Length of mystery object

Question

What everyday object is ${n}^{-1/4}$ metres long, where $n$ is an integer?

Hint: n=

128

Note there may be some cultural dependence here.

Answer 1

With

n = 128

We have

$128^{(-1/4)} = 2^{(-7/4)} \approx 0.297m$ or $29.7cm$

An everyday object of that length is

An A4 sheet of paper: 21cm wide, and 29.7cm long

For details, and an explanation why theoretically the length is exactly $n^{(-1/4)}$ see M Oehm's answer

Answer 2

[I wanted this to be a comment to sousben's answer, but the formulas got a bit unwieldy.]

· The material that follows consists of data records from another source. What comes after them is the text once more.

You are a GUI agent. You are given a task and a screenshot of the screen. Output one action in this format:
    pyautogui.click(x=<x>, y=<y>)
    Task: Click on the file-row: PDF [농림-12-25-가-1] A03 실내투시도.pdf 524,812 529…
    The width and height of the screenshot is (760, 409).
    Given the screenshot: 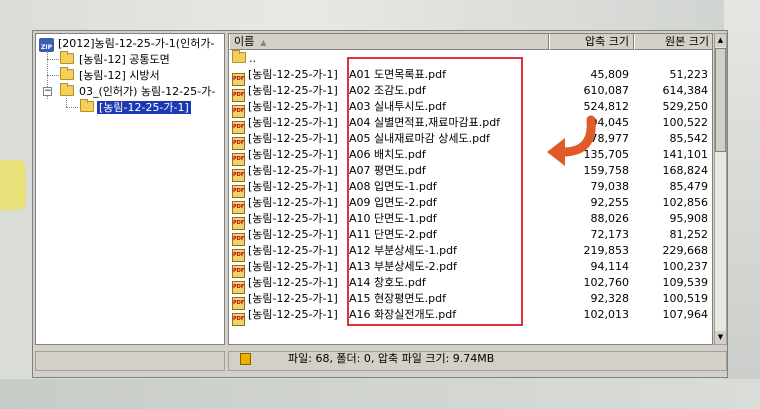 What is the action you would take?
    pyautogui.click(x=470, y=108)
    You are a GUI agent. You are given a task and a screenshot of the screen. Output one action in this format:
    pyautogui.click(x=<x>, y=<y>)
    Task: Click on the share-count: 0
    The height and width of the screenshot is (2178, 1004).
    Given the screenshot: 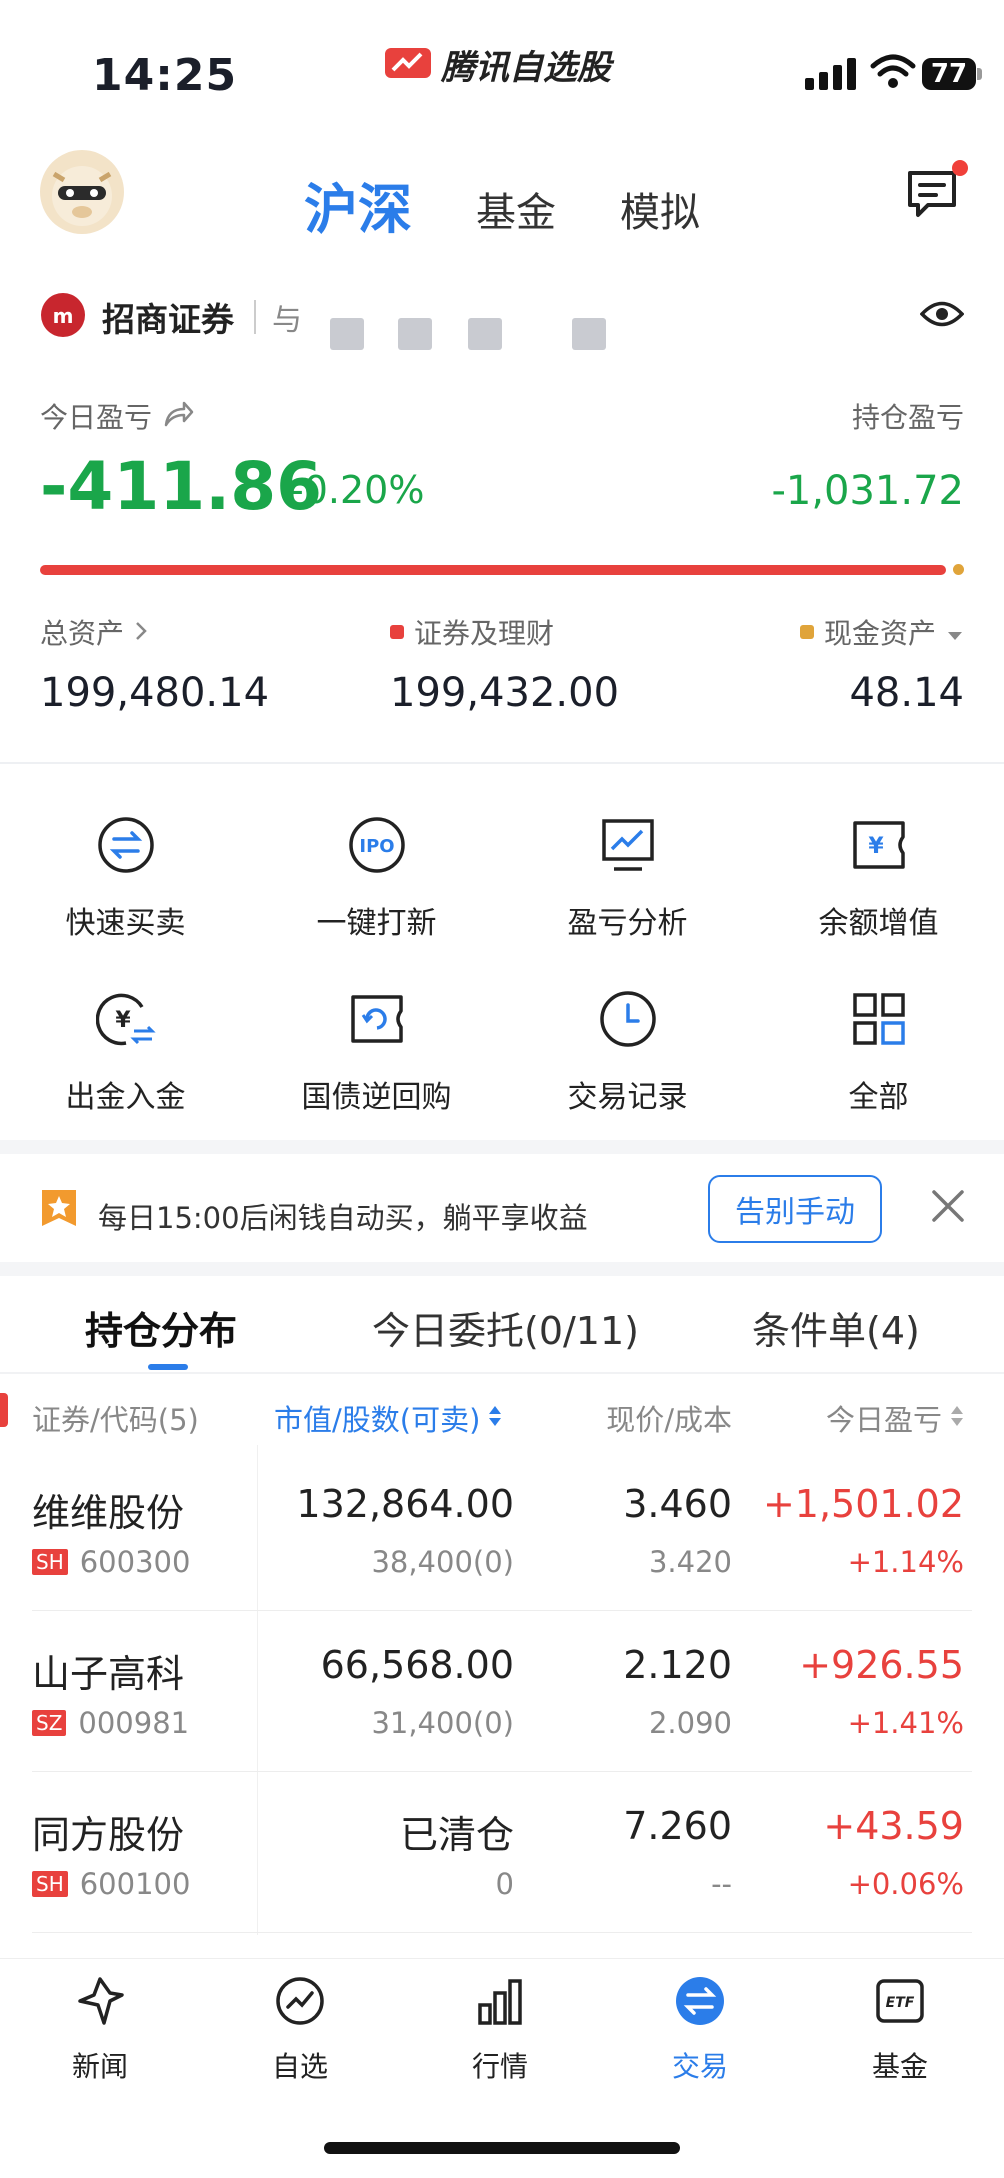 What is the action you would take?
    pyautogui.click(x=504, y=1884)
    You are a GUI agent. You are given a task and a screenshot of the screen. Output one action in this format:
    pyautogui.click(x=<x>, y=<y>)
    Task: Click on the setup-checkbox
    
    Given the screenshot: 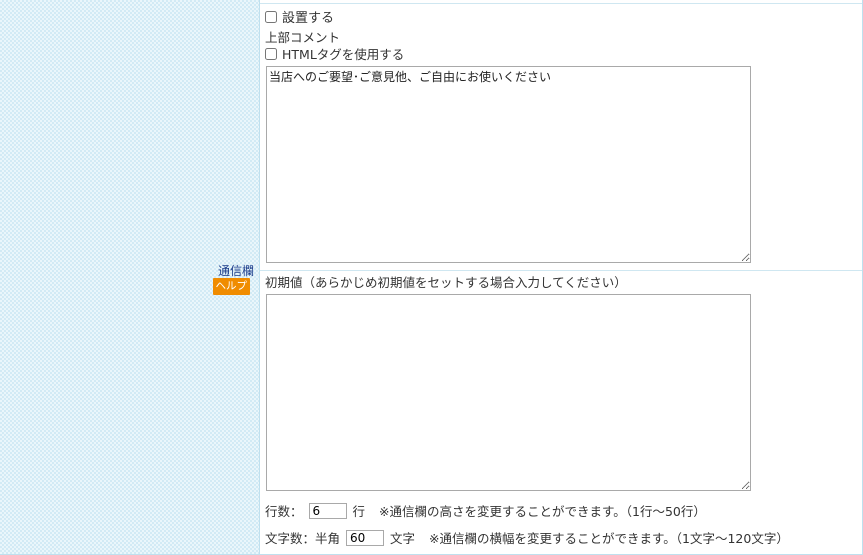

The papers of the A series of ISO 216 have a edge-length ratio of $\sqrt2:1$, and the long side of $\text A(n-1)$ is the short side of $\text A(n)$. $\text A0$ is defined to have a surface of $1\text m^2$, so

\begin{align} l\cdot \frac{l}{\sqrt2}&=1\text m^2\\ l^2&=1\text m^2\cdot\sqrt2\\ l&=1\text m\cdot2^\frac{1}{4} \end{align}

The lengths of the smaller sizes are:

$l_1=l_0/\sqrt{2}^1=1\text m\cdot2^\frac{1}{4}\cdot2^{-\frac{1}{2}}$
$l_2=l_0/\sqrt{2}^2=1\text m\cdot2^\frac{1}{4}\cdot2^{-\frac{2}{2}}$
$l_3=l_0/\sqrt{2}^3=1\text m\cdot2^\frac{1}{4}\cdot2^{-\frac{3}{2}}$
$l_4=l_0/\sqrt{2}^4=1\text m\cdot2^\frac{1}{4}\cdot2^{-\frac{4}{2}}$

The rule

$x^n\cdot x^m=x^{n+m}$

can be used to simplify $l_4$ to

$l_4=1\text m\cdot2^{\frac{1}{4}-2}=2^{-\frac{7}{4}}\text m$